Segment Start: SOURCE MATERIAL

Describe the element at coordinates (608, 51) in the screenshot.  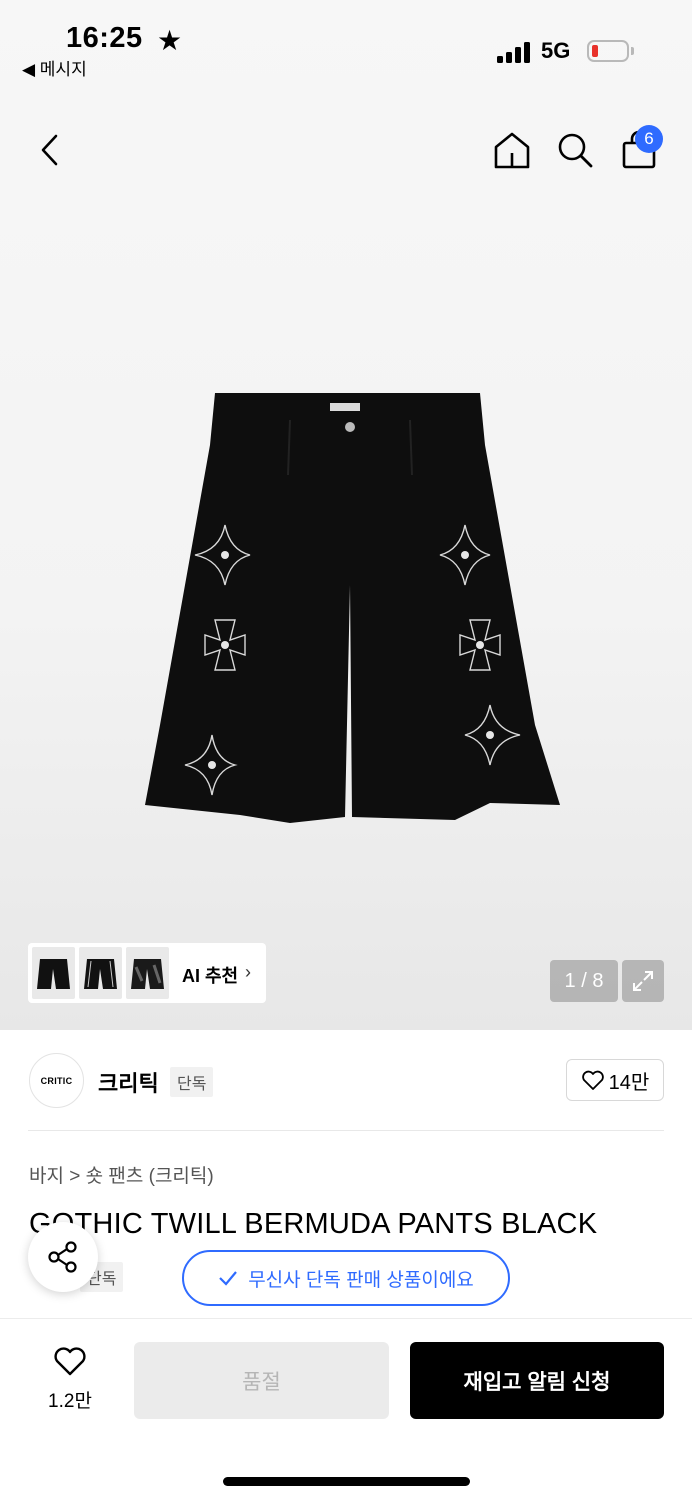
I see `battery-icon` at that location.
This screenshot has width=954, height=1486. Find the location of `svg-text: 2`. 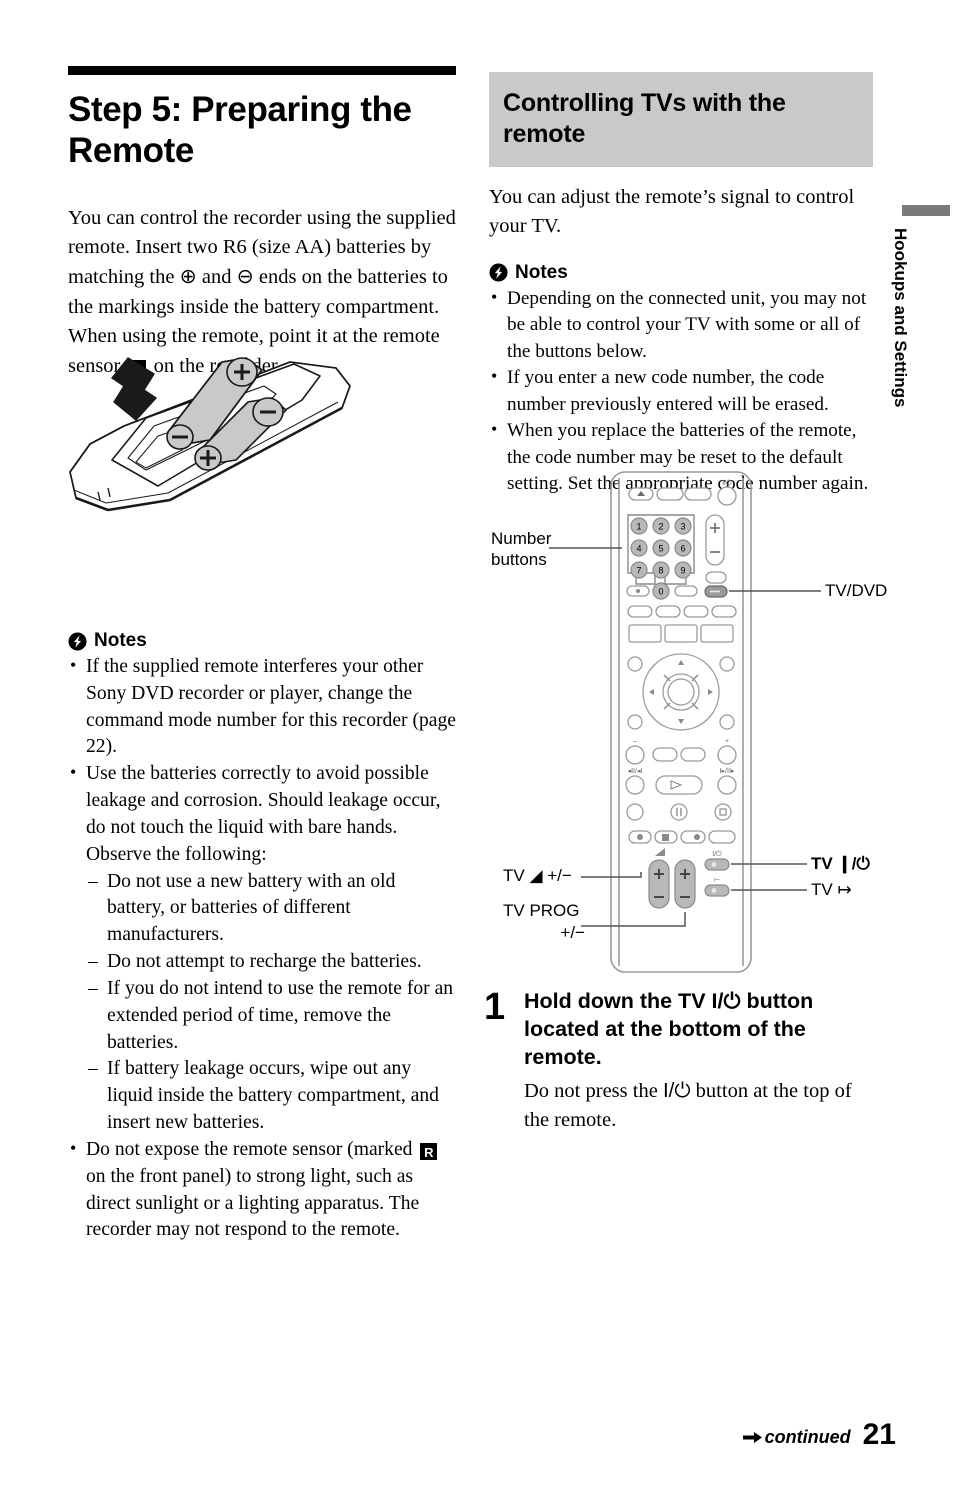

svg-text: 2 is located at coordinates (660, 527).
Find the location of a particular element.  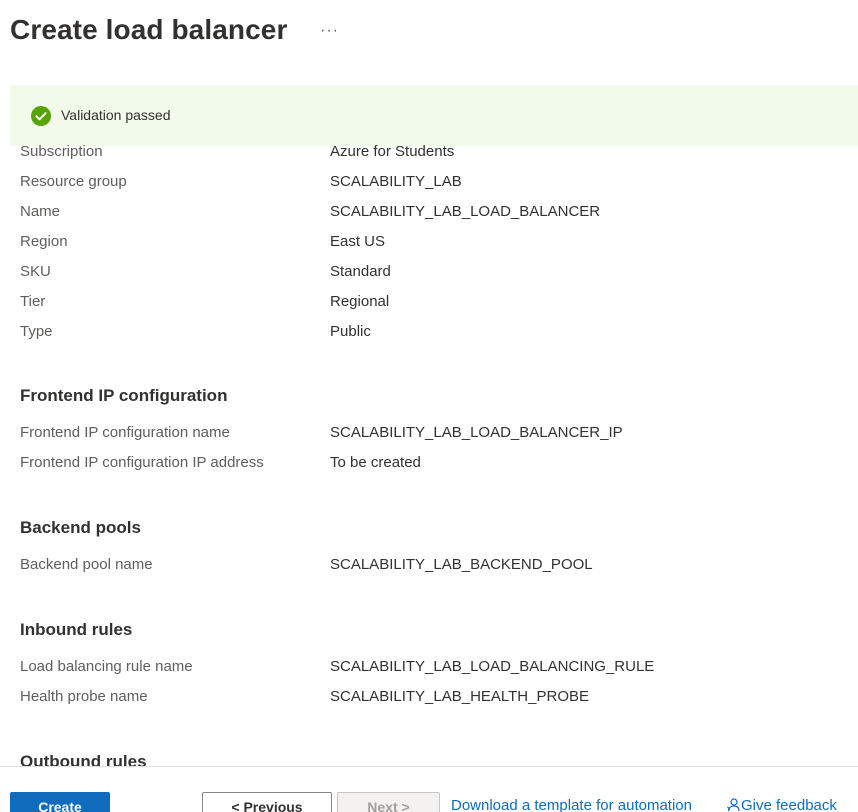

Segment End: SOURCE MATERIAL

Turn every line of the items above into a numbered list, skipping blank lines and leaving out the pictures.

FINAL ANSWER:
1. Describe the element at coordinates (608, 51) in the screenshot.  
2. I see `battery-icon` at that location.
3. This screenshot has width=954, height=1486. Find the location of `svg-text: 2`. 
4. svg-text: 2 is located at coordinates (660, 527).
5. Find the location of a particular element.  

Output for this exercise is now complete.